Las razones de la salida de Latam (LAN Argentina), tras 15 años en el país, son varias. Pero la que pesó, finalmente, fue la ausencia de medidas de alivio para el sector aeronáutico, algo que todas las aéreas privadas reclamaron para sobrevivir. La pandemia de coronavirus es la mayor crisis de la historia para el aeronáutico y, en la Argentina, hasta el 1º de septiembre, fecha límite para la prohibición de vuelos del Gobierno, habrán debido navegar con seis meses de ingresos prácticamente nulos.

En este caso, también gravitó no haber podido acordar reducciones de salarios temporales con la mitad de sus empleados durante esta crisis, sin mediación del Ministerio de Trabajo, que la intimó a pagarlos al 100 por ciento.

A nivel global, Latam Airlines Group se acogió el 26 de mayo al capítulo 11 de la Ley de Quiebras de los Estados Unidos, presentación que no incluía la Argentina, Paraguay ni Brasil, por regirse por normativas de cada país. Ese mismo día, el CEO del grupo, Roberto Alvo, no descartó tener que tomar "decisiones importantes en las próximas semanas", en relación a su filial argentina. Los factores que las definirían, anticipó, serían la evolución del coronavirus en el país y el diálogo que lograra la empresa con el Gobierno.

Desde el Gobierno hacia la empresa hubo mensajes ambiguos. Mientras, desde Presidencia y ciertas carteras, se atendían los llamados de Latam, la comunicación era más difícil con Transporte. De hecho, fuentes del Gobierno admitieron que Meoni se sorprendió con el anuncio de Latam el mismo miércoles, cuando, en el sector, había rumores desde hacía semanas. Recién dialogó con la empresa cuando la decisión estuvo tomada.

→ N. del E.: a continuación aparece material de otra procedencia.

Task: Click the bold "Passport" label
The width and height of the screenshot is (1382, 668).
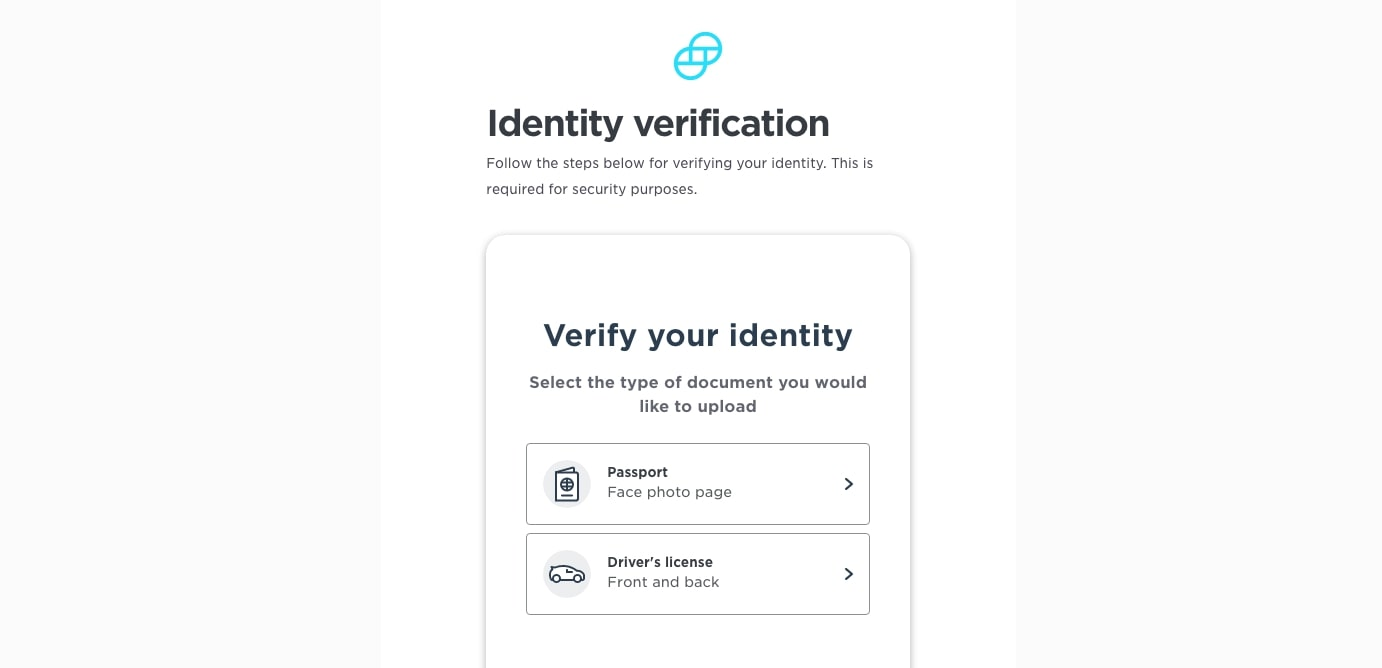Action: [637, 472]
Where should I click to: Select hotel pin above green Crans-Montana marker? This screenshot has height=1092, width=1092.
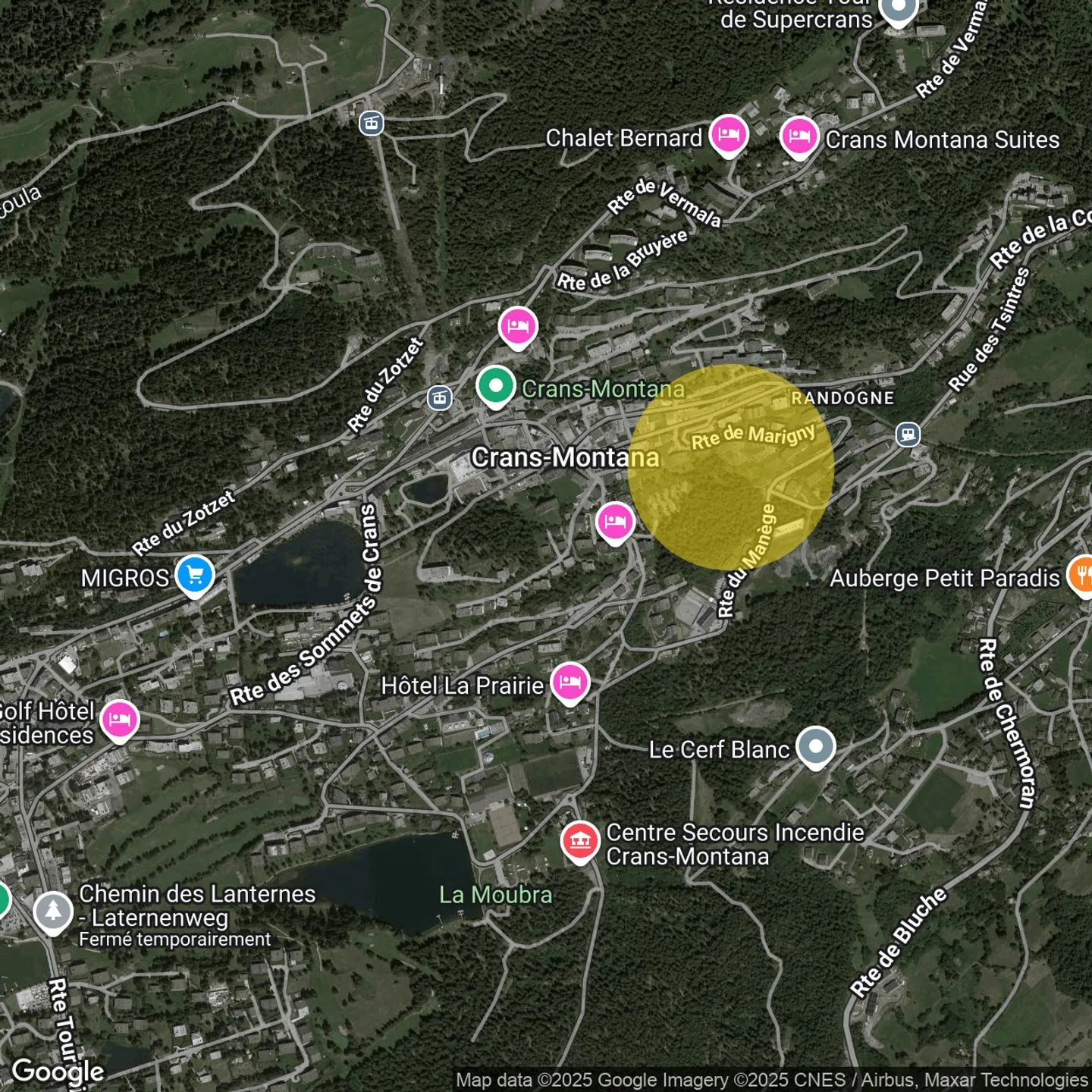click(x=518, y=327)
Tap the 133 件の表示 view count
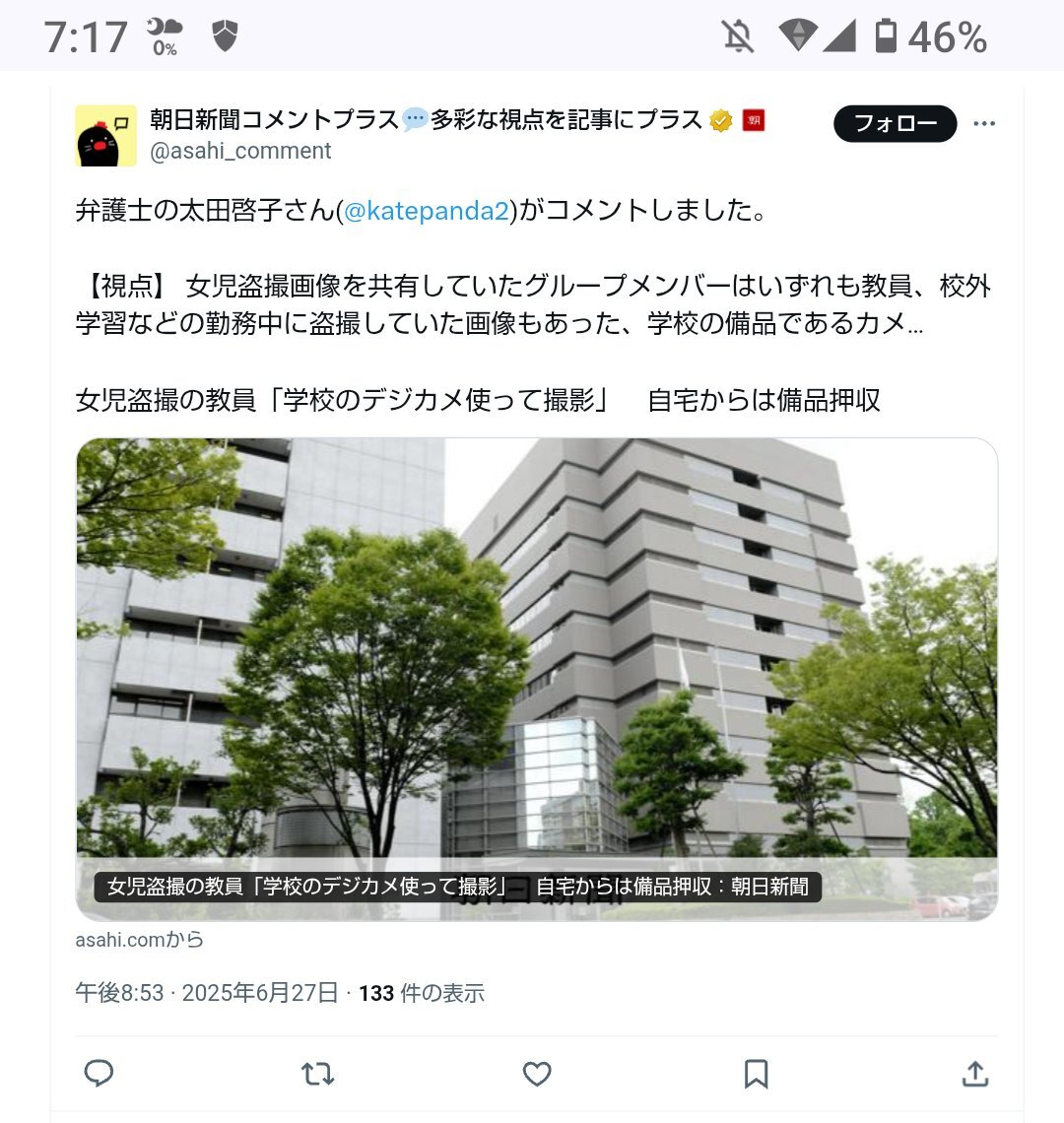Screen dimensions: 1064x1123 [422, 993]
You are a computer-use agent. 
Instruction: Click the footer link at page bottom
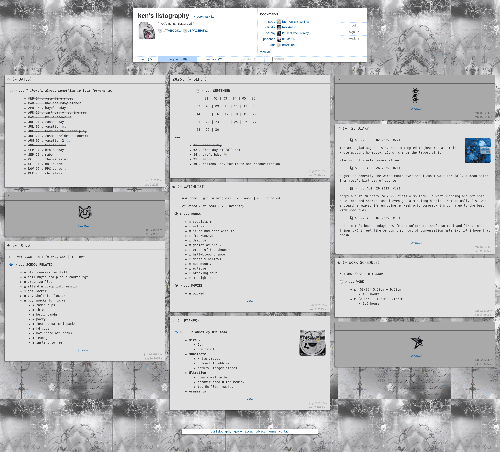click(250, 431)
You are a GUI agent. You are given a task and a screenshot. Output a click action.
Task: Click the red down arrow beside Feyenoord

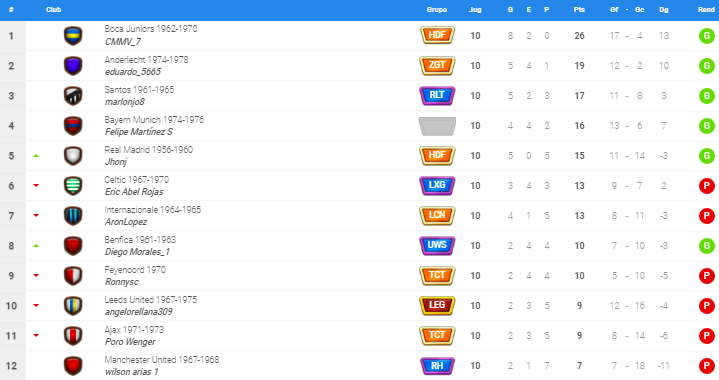[36, 275]
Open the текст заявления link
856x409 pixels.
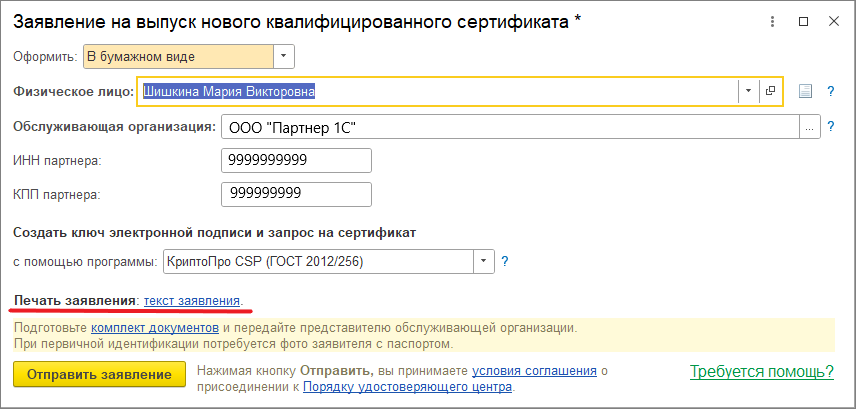[x=192, y=300]
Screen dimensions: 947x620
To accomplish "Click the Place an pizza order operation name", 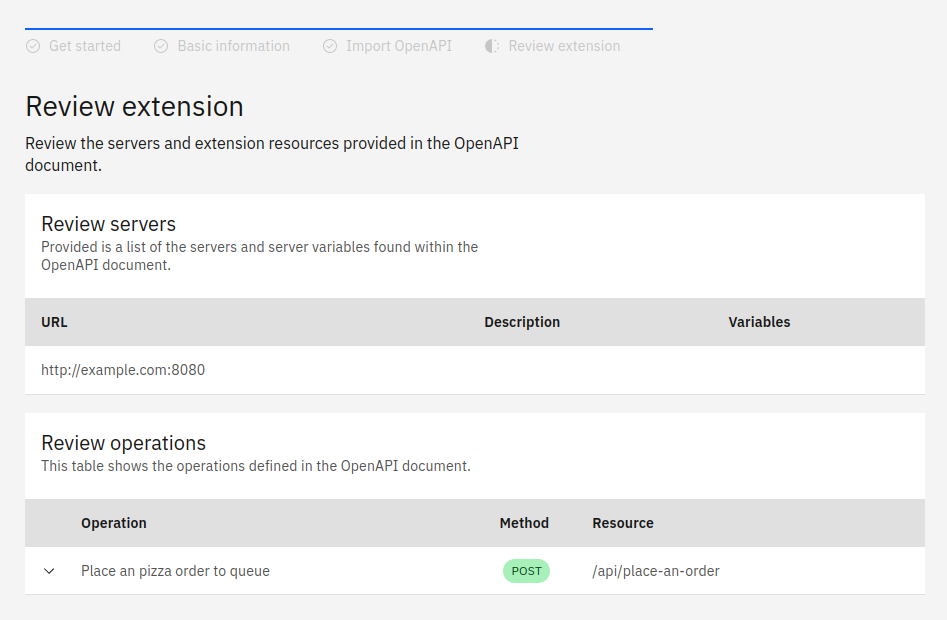I will click(175, 571).
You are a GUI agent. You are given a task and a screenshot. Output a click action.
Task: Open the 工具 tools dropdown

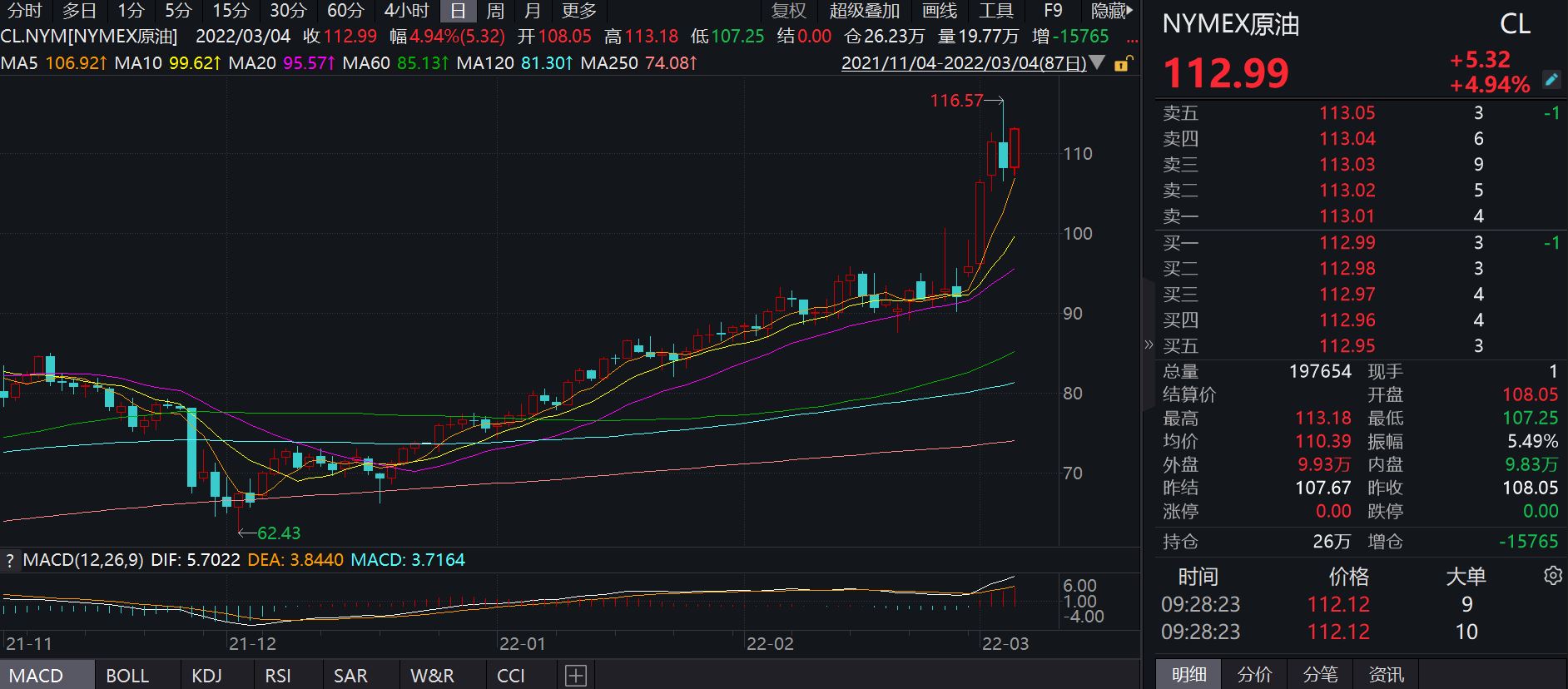[995, 11]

Con su convocatoria a la empresa -todavía, sin fecha ni hora-, el Ministro dijo que su objetivo era "encontrar un camino que permita que Latam pueda seguir operando en la Argentina y que los trabajadores no pierdan su fuentes de trabajo".

Los problemas, sin embargo, eran previos al coronavirus. El mercado aeronáutico era muy afectado por los costos en alza (por las devaluaciones de 2018 y 2019), y los ingresos a la baja, por la mayor competencia local, ante el arribo de las low cost, que empujaron una baja en los pasajes de cabotaje. También impactó la caída de las tarifas internacionales, por la fuerte disminución en la demanda de pasajeros locales.

Pero, además, el sector tampoco tuvo éxito en sus pedidos al Gobierno anterior. Ya a la Administración Macri se le reclamaron medidas para ganar eficiencia, como poder utilizar el saldo a favor del IVA para pagar impuestos (algo que sólo puede hacer Aerolíneas Argentinas) o una baja de tasas en dólares. Y, aunque hubo amagues, no hubo resultados sustanciales de cambio.

Latam se resignaba a cerrar este año su cuarto balance consecutivo en rojo. Hasta antes del coronavirus, decía tener buen diálogo con el Gobierno. Luego, salvo por el ATP -el programa de ayuda para pagar salarios- y una postergación de tasas, no logró alivios.

Para los empleados, el horizonte también es poco alentador. Por la crisis global que desató en el sector la pandemia de coronavirus, todas las aerolíneas están implementando programas de ajuste, lo que dificultará severamente su reinserción laboral.

Desde UPAL, el sindicato de pilotos de Latam (que rompió con APLA, de Pablo Biró, en septiembre pasado), se aferran a una posible solución, aunque reconocen que es muy difícil. "El proceso preventivo de crisis tiene dos vías: el camino al cierre de la empresa o a su reestructuración. Esperamos poder avanzar por esta última, si todos (empresa, gremios y Estado) ponen una parte en la negociación en el Ministerio de Trabajo. Nosotros tenemos que poner los convenios colectivos sobre la mesa. No estoy a favor de perder derechos, pero el peor que se puede perder es el de tener trabajo. Si el Gobierno también pone voluntad con medidas para que la actividad sea sostenible y la empresa también, creo que puede revertirse, con un plan sustentable", comentó Fernán Aras, su titular.